■ **TASK PROMPT**
Report every line from the following entries that contains the string "will".

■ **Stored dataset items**
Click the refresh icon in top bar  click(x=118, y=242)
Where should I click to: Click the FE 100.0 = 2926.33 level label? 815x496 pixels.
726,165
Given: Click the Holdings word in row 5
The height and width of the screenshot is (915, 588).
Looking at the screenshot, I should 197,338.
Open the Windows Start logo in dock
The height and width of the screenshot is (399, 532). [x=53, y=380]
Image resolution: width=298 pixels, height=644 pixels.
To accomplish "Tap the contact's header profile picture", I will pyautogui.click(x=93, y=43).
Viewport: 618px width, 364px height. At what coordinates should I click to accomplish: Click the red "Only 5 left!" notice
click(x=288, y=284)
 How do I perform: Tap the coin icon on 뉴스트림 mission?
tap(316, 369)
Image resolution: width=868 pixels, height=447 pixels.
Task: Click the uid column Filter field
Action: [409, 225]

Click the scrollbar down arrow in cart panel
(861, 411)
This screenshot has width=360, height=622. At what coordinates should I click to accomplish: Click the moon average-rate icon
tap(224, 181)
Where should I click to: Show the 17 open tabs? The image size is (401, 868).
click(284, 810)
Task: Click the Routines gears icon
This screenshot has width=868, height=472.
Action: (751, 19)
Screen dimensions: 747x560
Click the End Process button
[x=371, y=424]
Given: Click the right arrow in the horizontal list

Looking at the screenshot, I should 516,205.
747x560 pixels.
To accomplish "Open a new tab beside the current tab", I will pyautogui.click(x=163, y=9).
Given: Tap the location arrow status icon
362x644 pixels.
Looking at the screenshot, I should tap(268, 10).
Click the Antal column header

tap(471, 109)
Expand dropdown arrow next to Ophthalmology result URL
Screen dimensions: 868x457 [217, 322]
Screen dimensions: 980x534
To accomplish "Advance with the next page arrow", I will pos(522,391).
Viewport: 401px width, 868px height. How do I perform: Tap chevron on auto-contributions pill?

■ **EXPECTED OUTPUT**
To accomplish "Tap the contact's header profile picture", I will pyautogui.click(x=93, y=43).
To accomplish "Open a new tab beside the current tab", I will pyautogui.click(x=163, y=9).
To accomplish "Advance with the next page arrow", I will pos(522,391).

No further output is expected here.